Director Joe May, on the set of Asphalt.
Asphalt (1929)
Monday, January 29, 7:00pm The Paramount Theater
Asphalt is the story of a beautiful jewel thief and the policeman she seduces to gain her freedom, revealed in a beautifully stylized example of Expressionism.
Musical accompaniment for the series will be performed, as always, by exceptional house organist Dennis James on The Paramount's original 4/20 Publix Wurlitzer.
Cinema Muto via West Seattle
If you missed the 25th Annual Pordenone Silent Film Festival in October, January 26 is your incredibly lucky day! Donald Sosin returns to the Pacific Northwest for two appearances, Friday the 26th at West Seattle’s Kenyon Hall, and Sunday, January 28th as accompanist for the Port Townsend Film Festival's winter silent film program at the Historic Rose Theater.

Way Down East (1920)
Friday, January 26, 8:00pm, Kenyon Hall
D. W. Griffith’s great melodrama of social morality, with its sensational rescue finale was featured as the opening presentation at Le Giornate Del Cinema Muto, October 6, 2006. Donald Sosin appears for one night at Kenyon Hall to showcase his new score written for Pordenone. Along with Way Down East, Sosin will also accompany Griffith’s 1909 Biograph film A Corner In Wheat.

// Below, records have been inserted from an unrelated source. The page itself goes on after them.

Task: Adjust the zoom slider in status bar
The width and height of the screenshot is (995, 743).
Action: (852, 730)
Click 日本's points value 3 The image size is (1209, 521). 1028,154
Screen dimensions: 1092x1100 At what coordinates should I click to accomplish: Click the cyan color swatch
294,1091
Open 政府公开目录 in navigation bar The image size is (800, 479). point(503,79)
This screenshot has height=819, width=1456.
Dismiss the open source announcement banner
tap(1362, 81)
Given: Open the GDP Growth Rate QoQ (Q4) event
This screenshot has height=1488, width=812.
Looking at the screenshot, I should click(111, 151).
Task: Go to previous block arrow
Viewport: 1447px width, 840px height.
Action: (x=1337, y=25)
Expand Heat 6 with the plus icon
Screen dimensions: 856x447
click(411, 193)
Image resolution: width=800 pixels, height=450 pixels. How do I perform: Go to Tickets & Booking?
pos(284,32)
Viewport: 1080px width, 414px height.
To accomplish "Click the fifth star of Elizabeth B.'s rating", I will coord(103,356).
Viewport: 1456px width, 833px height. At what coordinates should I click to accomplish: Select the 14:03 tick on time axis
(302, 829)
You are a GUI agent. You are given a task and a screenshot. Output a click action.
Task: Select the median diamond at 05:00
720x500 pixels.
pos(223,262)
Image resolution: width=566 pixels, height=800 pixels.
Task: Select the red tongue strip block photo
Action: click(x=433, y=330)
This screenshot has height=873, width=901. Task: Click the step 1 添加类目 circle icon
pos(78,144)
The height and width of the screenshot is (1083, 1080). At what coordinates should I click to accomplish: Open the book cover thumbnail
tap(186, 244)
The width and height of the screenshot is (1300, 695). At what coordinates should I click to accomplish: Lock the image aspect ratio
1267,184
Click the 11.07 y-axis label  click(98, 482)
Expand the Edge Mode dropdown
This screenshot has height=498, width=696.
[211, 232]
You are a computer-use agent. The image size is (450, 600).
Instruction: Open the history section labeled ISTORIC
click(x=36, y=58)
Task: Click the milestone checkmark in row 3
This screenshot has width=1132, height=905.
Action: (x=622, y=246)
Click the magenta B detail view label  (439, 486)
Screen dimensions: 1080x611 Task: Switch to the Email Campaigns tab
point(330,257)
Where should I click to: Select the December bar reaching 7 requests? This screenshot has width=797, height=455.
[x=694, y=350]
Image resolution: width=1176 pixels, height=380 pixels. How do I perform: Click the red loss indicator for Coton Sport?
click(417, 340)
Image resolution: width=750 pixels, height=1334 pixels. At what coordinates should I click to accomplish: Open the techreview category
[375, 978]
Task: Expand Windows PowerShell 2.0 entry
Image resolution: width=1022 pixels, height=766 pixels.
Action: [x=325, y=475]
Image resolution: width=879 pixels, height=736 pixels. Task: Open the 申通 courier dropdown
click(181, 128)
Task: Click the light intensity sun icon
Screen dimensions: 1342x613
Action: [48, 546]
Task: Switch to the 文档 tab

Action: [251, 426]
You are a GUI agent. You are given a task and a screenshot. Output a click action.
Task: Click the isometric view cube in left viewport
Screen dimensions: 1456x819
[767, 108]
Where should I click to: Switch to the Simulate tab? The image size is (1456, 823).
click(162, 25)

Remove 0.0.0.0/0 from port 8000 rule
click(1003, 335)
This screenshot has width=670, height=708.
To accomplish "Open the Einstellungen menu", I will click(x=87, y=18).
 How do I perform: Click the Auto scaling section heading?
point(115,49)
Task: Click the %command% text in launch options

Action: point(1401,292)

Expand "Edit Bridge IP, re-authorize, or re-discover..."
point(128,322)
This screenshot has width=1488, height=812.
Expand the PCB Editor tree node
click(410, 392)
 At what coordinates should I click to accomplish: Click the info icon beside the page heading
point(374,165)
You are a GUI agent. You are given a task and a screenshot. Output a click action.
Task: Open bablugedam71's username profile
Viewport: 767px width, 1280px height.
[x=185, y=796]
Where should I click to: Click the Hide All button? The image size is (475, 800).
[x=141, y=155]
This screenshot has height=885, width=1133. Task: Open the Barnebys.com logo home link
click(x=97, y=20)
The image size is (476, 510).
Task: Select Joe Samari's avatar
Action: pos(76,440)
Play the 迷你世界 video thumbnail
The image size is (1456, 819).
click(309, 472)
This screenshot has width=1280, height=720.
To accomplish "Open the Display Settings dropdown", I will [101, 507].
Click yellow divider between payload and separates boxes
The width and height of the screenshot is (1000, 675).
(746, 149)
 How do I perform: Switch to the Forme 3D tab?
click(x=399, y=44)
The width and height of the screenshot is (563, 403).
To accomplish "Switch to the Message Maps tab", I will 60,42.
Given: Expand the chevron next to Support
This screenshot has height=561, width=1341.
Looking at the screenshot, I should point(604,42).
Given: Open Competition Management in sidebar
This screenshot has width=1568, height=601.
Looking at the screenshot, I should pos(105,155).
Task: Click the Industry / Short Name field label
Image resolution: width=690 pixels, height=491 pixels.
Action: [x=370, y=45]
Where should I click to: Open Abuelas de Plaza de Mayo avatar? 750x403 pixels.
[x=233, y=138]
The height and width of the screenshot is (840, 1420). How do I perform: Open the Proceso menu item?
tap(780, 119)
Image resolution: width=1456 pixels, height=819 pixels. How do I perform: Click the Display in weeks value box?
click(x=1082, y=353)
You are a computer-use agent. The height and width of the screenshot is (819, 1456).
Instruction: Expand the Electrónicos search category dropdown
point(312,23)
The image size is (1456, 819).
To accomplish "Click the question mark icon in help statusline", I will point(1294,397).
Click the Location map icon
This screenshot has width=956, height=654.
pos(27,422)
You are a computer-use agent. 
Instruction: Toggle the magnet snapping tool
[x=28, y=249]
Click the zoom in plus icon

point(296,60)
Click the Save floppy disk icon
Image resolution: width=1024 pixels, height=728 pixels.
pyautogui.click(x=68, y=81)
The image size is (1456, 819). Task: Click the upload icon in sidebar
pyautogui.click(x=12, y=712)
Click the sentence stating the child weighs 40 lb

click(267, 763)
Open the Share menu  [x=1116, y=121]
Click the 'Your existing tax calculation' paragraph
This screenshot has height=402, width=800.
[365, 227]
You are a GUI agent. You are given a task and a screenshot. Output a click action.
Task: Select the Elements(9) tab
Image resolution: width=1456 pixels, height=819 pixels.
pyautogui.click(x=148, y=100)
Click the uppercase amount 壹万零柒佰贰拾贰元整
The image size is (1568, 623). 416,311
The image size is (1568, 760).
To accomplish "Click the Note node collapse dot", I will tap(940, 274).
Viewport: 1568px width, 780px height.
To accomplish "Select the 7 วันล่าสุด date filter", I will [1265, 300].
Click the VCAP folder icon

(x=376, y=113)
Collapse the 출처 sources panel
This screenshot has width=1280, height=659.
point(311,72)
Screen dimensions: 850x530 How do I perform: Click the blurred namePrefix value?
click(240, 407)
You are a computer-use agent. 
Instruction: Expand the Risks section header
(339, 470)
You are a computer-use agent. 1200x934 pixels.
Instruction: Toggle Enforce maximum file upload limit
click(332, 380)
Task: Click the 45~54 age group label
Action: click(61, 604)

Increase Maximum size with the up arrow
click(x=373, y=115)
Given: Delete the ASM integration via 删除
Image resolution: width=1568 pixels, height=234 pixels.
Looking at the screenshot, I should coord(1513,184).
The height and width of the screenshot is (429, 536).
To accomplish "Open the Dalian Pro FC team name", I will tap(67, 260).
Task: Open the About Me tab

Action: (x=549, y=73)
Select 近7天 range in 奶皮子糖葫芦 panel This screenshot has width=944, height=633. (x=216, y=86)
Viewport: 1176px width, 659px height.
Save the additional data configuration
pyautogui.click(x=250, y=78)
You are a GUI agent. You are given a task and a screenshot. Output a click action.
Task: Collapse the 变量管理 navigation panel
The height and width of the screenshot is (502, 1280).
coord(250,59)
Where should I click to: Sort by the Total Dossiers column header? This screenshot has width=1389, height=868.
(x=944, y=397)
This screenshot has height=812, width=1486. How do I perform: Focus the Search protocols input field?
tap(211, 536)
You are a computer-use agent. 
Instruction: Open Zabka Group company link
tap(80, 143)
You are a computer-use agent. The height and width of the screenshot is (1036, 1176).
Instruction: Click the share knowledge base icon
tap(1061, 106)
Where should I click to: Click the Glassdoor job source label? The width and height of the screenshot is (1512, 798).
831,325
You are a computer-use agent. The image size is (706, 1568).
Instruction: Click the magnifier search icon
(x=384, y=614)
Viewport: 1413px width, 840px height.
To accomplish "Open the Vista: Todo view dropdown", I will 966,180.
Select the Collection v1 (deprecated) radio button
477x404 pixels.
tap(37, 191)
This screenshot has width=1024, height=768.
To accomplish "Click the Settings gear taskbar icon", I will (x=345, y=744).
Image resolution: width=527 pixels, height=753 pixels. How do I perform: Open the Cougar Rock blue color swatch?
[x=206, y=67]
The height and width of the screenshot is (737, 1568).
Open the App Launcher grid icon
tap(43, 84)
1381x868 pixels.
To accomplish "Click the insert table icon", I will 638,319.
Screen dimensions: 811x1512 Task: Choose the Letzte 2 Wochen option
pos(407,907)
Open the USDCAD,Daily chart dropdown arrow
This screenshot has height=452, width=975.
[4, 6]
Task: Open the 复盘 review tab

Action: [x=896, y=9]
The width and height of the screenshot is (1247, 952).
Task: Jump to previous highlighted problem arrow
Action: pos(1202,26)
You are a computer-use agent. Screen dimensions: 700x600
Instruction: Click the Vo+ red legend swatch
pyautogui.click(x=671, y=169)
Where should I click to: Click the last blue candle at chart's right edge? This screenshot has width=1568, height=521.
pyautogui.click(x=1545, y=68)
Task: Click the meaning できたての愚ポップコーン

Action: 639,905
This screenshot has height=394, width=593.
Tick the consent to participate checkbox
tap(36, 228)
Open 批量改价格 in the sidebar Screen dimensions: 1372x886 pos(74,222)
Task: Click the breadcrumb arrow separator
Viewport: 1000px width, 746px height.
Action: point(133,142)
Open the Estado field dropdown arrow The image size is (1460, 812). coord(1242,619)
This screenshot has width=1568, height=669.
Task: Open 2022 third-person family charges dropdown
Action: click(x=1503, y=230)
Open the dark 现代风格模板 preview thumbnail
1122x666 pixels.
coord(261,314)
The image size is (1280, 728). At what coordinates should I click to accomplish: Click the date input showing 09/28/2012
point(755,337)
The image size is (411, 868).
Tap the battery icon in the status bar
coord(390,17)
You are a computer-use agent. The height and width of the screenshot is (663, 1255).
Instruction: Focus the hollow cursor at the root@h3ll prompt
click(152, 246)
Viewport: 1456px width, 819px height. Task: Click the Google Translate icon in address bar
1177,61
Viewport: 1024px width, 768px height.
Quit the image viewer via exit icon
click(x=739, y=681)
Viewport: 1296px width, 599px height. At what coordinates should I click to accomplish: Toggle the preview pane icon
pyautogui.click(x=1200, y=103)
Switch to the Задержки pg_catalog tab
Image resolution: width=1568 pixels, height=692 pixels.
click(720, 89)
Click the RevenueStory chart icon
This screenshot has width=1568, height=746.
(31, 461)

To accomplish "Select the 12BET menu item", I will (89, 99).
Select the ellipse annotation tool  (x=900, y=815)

A Thing Of Beauty and A Boy Forever

Peter Pan (1924)
Sunday, January 28. 1:00pm & 4:00pm, The Rose Theater, Port Townsend
Seventeen-year-old Betty Bronson was hand picked by author J. M. Barrie to play the boy who won’t grow up, in Paramount’s star studded production of Peter Pan. Delightful art direction (frolicking mermaids on the beach, flying pirate ships) and perfect casting (Anna May Wong as Tiger Lily, Ernest Torrence as Captain Hook and Mary Brian as Wendy) made Peter Pan a charming, magical holiday sensation in 1924. An impishly joyful Bronson lit up the screen as Peter, while Barrie’s original text was used for the inter-titles in what remains the finest telling of this well-loved paean to eternal childhood.
This jewel of the silent era, in this lovely old theater, with Donald Sosin’s accompaniment and introductions by film scholar Stewart Stern should make for a most extraordinary evening.